Many executives are gone. More than $30 billion dollars have been spent in legal battles, retro-fits, and recalls. Yet on Monday we learned that Volkswagen CEO Matthias Mueller believes there is a coming "diesel renaissance."

"Diesel will see a renaissance in the not-too-distant future because people who drove diesels will realize that it was a very comfortable drive concept," Mueller said Monday in Geneva. "Once the knowledge that diesels are eco-friendly firms up in people's minds, then for me there's no reason not to buy one."

That's a bold statement, as reported by Automotive News Europe, but it also shows that the German automaker plans to press forward with diesel models. This despite a handful of countries stating a mission to eventually ban diesel engines from large metropolitan areas. 

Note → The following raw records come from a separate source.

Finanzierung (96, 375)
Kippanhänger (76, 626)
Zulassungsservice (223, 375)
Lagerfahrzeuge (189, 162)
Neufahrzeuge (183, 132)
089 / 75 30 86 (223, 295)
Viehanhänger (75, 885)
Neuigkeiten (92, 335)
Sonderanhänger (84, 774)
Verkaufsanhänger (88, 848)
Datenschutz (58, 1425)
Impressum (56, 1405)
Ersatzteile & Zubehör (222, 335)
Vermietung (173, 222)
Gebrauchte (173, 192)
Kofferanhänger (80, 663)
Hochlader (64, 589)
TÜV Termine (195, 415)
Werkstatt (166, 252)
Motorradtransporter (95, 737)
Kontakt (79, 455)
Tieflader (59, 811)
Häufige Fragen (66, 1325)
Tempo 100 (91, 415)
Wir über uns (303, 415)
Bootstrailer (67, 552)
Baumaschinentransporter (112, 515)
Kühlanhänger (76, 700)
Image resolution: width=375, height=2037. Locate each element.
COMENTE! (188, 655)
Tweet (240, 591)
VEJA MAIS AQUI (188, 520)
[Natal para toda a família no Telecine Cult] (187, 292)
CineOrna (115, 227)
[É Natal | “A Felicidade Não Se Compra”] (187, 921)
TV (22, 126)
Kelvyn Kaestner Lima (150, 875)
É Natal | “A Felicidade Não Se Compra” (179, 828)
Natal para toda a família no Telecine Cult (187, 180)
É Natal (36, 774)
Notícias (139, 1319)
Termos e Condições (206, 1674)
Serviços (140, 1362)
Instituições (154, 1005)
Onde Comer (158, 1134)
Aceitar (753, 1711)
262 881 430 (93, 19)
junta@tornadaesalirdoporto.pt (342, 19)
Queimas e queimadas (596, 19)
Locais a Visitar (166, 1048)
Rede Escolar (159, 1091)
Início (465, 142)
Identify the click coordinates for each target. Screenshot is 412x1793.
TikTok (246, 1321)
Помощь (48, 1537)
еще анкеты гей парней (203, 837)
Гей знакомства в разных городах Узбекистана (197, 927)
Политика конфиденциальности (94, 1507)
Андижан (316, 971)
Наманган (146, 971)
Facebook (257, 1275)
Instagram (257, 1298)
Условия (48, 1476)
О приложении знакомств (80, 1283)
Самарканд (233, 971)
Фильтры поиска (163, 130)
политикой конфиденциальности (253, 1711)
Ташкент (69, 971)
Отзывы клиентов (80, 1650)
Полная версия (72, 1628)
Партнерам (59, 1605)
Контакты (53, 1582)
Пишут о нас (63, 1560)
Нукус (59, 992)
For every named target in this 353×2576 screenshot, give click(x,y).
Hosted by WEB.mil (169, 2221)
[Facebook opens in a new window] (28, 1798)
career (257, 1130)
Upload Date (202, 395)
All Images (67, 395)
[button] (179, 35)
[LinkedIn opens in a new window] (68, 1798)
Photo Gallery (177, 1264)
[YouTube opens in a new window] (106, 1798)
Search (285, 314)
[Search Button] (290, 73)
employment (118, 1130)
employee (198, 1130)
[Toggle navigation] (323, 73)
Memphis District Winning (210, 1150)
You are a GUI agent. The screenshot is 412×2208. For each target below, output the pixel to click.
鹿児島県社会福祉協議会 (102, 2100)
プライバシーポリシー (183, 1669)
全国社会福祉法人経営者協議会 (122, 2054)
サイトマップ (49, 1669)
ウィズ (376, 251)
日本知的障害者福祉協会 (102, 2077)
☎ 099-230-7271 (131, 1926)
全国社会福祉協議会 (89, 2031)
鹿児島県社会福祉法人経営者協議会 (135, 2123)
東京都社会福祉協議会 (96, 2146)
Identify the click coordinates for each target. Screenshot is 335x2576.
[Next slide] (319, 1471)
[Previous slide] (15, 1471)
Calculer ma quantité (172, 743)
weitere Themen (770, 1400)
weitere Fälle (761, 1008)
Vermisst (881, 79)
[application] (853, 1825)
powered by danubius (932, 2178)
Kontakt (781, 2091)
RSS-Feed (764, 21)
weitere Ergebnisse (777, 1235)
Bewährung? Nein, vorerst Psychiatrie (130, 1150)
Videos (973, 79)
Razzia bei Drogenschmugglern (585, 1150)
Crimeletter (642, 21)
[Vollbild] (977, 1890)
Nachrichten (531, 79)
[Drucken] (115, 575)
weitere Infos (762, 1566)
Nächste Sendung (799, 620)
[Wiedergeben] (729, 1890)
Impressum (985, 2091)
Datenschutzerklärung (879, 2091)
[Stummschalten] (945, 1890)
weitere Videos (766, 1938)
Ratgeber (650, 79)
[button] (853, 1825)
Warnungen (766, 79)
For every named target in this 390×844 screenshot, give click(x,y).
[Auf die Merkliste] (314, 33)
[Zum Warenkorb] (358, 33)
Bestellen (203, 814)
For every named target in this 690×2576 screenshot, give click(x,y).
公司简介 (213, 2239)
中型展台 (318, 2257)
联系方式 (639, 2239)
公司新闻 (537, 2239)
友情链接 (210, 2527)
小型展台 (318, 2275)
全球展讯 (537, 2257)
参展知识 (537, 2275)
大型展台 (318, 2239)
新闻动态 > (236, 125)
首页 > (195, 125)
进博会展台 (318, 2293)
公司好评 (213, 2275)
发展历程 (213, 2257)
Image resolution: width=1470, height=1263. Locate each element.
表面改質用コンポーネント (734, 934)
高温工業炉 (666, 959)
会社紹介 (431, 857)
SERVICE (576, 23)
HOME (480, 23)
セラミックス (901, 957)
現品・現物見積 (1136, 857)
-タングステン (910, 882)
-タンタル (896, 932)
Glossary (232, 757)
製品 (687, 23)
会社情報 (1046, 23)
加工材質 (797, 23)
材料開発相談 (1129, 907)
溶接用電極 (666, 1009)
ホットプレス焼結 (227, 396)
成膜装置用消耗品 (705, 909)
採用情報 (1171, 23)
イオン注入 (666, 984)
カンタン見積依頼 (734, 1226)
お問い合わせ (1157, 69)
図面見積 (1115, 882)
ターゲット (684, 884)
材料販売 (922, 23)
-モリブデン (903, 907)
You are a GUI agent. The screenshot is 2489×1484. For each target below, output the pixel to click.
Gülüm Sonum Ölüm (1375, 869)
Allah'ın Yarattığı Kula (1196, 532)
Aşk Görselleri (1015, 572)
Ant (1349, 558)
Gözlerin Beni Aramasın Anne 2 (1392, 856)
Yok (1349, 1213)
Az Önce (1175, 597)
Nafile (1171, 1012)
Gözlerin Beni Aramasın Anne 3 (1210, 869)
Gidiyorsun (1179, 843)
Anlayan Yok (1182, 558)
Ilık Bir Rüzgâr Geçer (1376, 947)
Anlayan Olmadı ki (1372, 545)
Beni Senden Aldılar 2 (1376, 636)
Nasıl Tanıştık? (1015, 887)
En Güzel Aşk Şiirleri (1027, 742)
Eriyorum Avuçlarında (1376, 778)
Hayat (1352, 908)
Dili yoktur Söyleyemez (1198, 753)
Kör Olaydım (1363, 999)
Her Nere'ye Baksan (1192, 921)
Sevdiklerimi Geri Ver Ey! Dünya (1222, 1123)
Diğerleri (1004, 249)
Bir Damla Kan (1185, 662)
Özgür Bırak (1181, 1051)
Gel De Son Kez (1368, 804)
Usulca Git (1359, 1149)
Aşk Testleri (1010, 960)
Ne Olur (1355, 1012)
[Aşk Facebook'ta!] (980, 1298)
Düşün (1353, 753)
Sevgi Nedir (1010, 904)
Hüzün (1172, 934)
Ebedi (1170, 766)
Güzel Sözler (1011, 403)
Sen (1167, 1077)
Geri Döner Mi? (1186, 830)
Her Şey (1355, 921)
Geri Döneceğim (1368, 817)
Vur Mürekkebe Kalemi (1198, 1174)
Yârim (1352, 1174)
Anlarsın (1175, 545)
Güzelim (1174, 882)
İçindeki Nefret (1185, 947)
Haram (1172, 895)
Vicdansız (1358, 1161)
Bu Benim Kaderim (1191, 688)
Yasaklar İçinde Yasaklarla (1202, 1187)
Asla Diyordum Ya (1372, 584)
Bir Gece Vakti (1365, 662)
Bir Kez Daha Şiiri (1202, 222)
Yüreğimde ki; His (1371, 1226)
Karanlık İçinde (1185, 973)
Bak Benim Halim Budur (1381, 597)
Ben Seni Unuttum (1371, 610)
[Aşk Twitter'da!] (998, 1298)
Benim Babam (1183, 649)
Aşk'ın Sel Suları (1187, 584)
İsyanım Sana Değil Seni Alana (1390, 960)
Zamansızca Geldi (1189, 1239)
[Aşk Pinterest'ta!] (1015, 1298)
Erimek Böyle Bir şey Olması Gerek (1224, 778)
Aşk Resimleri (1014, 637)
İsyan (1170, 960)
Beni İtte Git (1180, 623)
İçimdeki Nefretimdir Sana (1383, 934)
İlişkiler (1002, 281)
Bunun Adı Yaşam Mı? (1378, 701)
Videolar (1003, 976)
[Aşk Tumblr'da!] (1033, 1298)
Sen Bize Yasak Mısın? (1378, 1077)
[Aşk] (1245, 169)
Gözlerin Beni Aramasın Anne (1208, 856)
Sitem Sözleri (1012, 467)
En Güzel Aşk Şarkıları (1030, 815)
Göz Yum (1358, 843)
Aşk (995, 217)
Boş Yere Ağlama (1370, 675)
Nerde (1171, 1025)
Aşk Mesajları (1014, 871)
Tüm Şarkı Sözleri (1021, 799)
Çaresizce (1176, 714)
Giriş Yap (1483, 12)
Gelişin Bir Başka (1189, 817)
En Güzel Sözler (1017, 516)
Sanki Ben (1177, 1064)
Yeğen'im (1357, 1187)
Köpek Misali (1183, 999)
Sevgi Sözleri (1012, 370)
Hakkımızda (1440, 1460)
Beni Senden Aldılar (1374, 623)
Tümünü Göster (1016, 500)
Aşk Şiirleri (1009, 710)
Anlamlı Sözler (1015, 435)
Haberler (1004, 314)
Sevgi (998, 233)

Still, Volkswagen (and a handful of other automakers) believe there's a future (and future sales) to be found with diesel engines. If they can prove them to be the eco-friendly engines they were pitched to be, then perhaps that might be true. As it stands now, though, the fight to swing diesel engines back into the good graces of the car-buying public is an uphill battle.

Volkswagen has announced a push toward electric vehicles, committing to 30 electric cars by 2025 in 2016. Last year, the company said it would spend more than $42 billion through 2022 to develop battery-power and autonomous-driving technology. Embracing diesels once again seems to be counter to that strategy.

However, electric vehicles don't meed the needs of all the consumers. Additionally, a lineup of just gasoline-powered cars won't help an automaker reach aggressive emissions goals. So diesel engines will be required to cross these bridges in the short term. Electrification is the ultimate way forward, but we're not there yet. Infrastructure needs to improve, and consumer car-buying desires have to shift.

In the meantime, the path to electrification could veer back toward diesel engines for awhile. Volkswagen certainly seems to think so.